Une préoccupation majeure remontant à la création du système d’assurance-chômage est sa structure décentralisée, qui laisse une autonomie considérable dans l’établissement des règles sur les critères d’éligibilité et les montants des prestations à chaque État, ainsi qu’au District de Columbia, à Porto Rico et à l’US Virgin. Îles. Cela signifie que les chômeurs ayant les mêmes antécédents professionnels, tels que les mêmes revenus avant les pertes d’emploi et les mêmes raisons de séparation d’avec leur dernier employeur, peuvent recevoir moins d’assurance-chômage dans certains États que dans d’autres. Notre recherche récente, disponible sous forme de document de travail, révèle que ces différences dans les règles des États contribuent aux inégalités raciales dans le montant de l’assurance-chômage accessible aux demandeurs noirs, et sacrifier l’efficacité globale du programme d’assurance-chômage.

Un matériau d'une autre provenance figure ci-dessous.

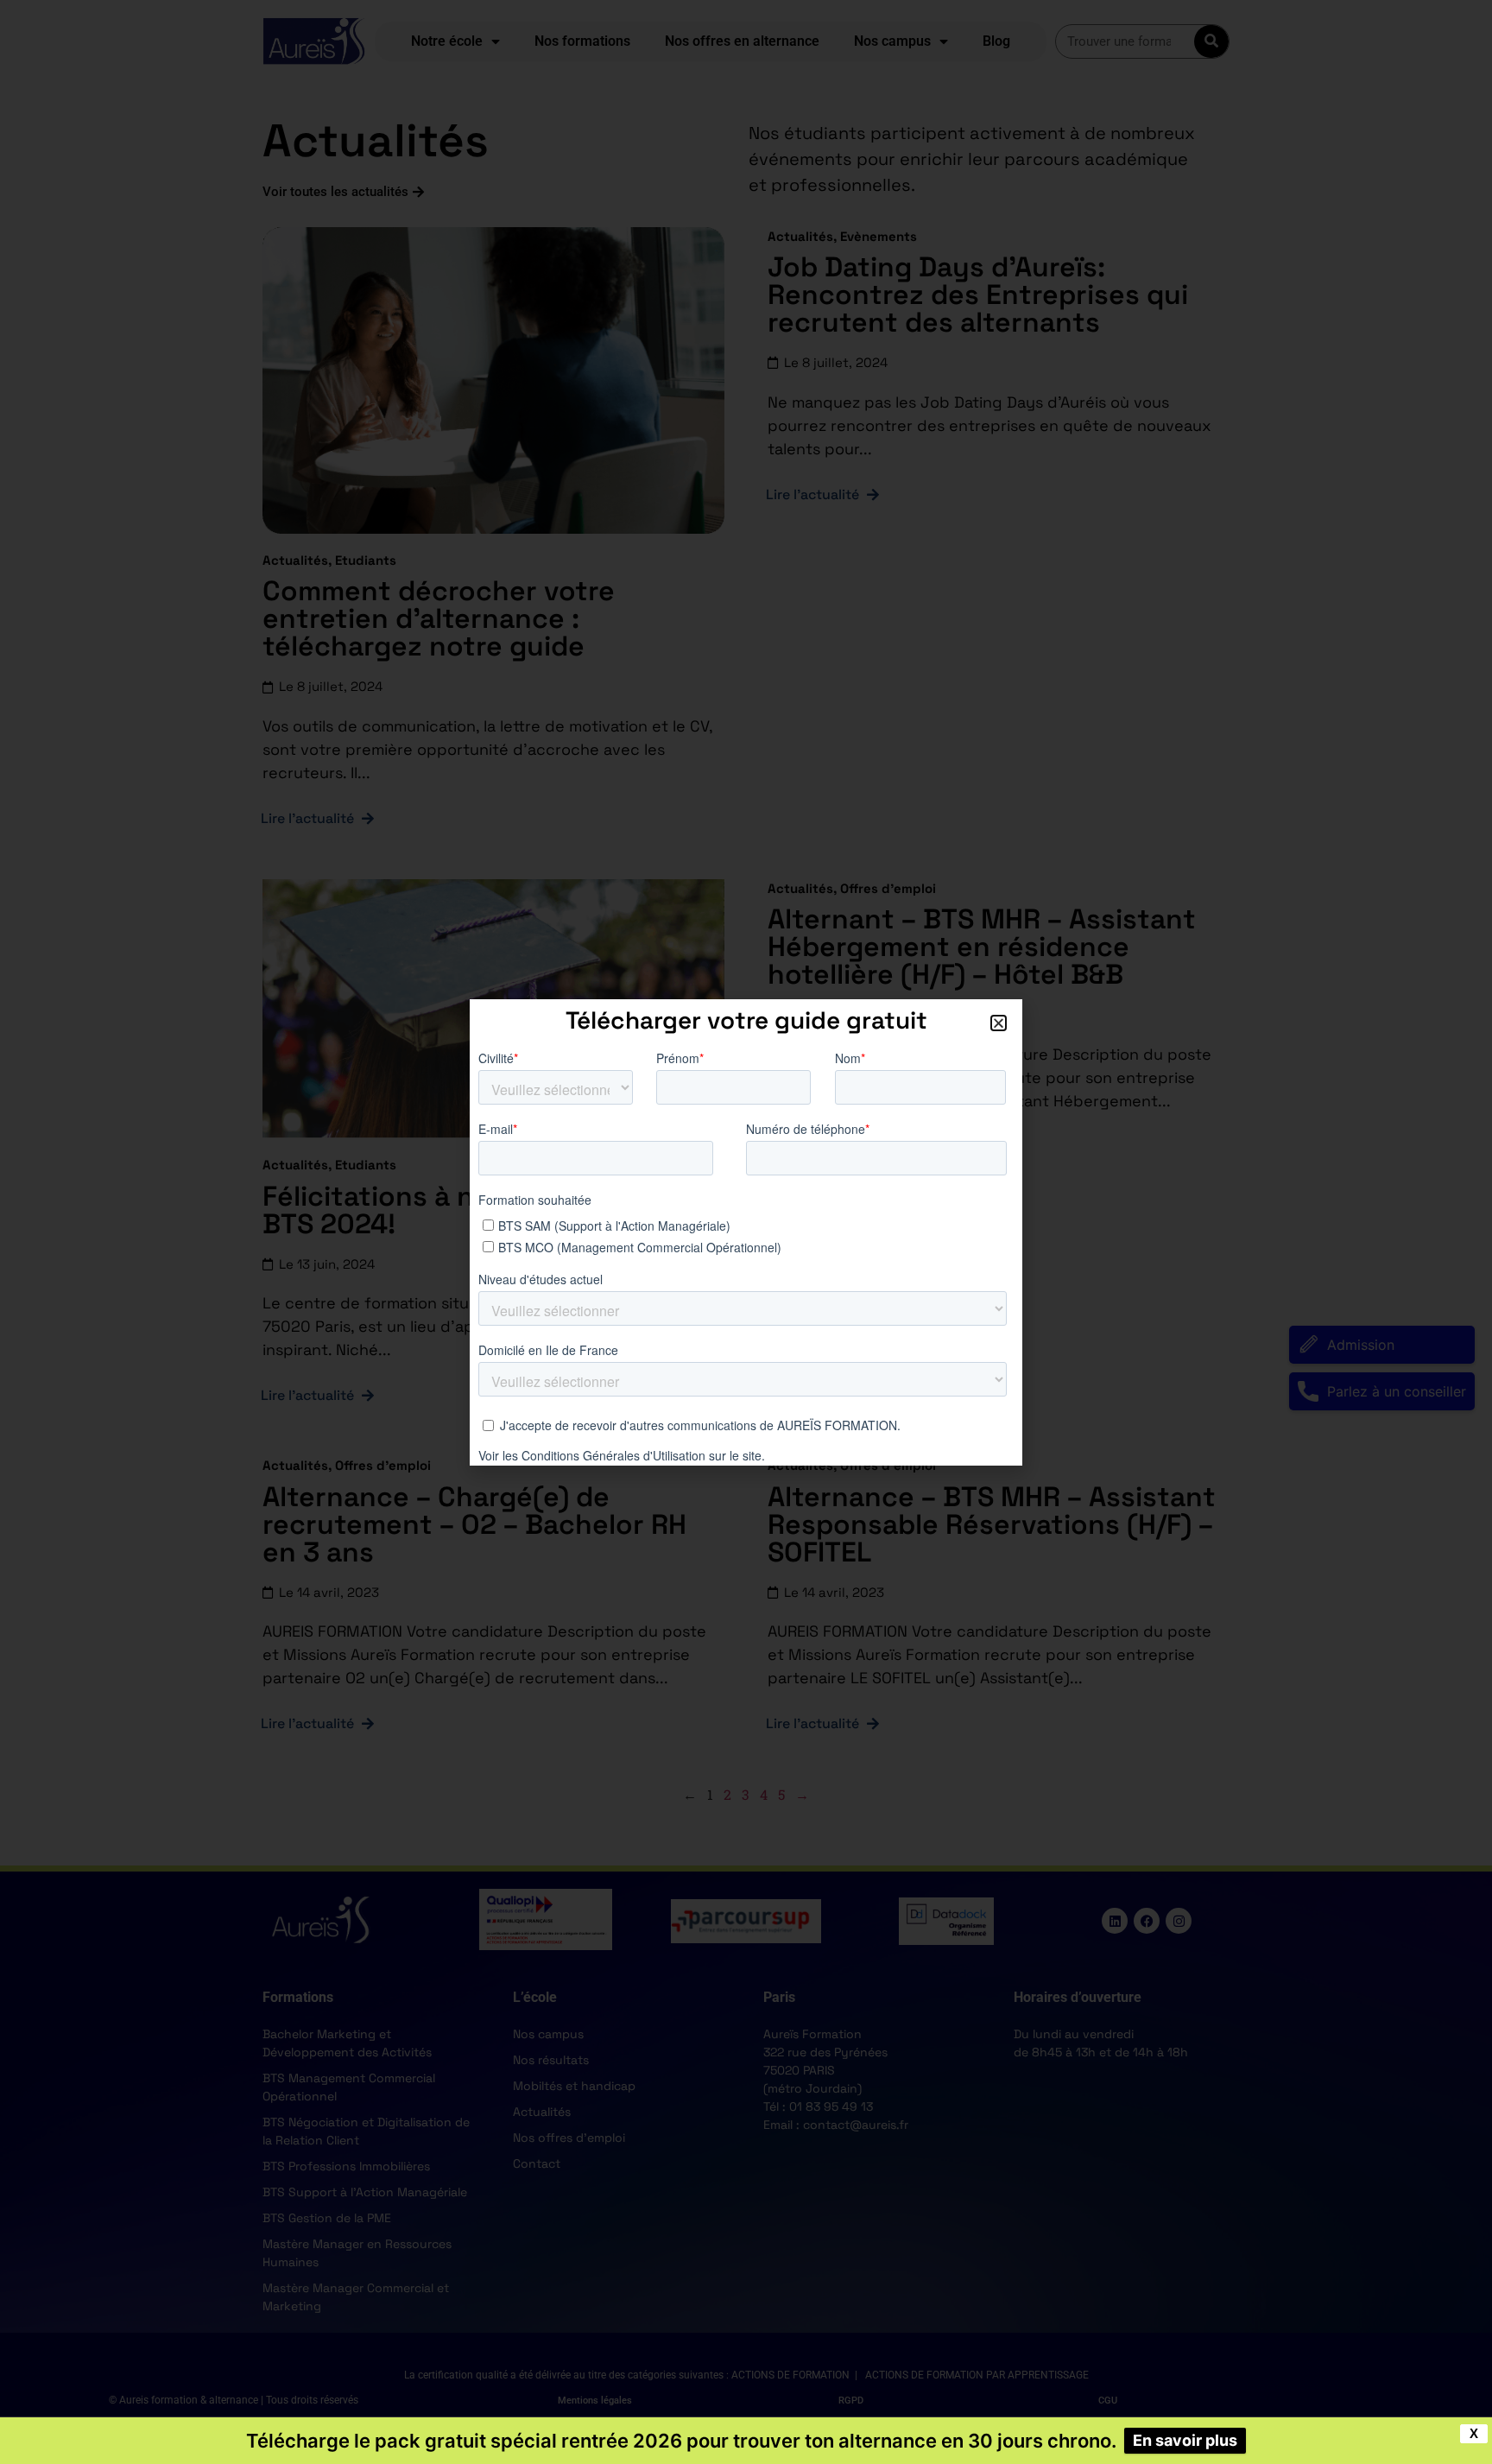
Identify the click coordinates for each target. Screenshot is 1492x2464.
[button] (998, 1023)
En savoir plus (1185, 2440)
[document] (746, 1232)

Notre recherche exploite les données administratives du programme d’audit fédéral du département américain du Travail, le Benefits Accuracy Measurement. Ces données nous permettent de construire un échantillon représentatif de demandeurs depuis 2002, dans tous les États et territoires américains (à l’exception des îles Vierges américaines), qui comprend les informations démographiques des demandeurs, leurs antécédents professionnels et le montant de l’assurance-chômage qu’ils ont reçu, le cas échéant. .
Il est important de noter que cet ensemble de données contient des informations sur toutes les personnes qui ont déposé une demande, qu’elles aient reçu ou se soient vu refuser l’assurance-chômage. Cet ensemble de données est unique : il contient des informations plus fiables sur les antécédents professionnels et l’assurance-chômage que dans les données d’enquête, et il couvre les individus dans pratiquement tous les États et territoires américains, contrairement aux données administratives standard.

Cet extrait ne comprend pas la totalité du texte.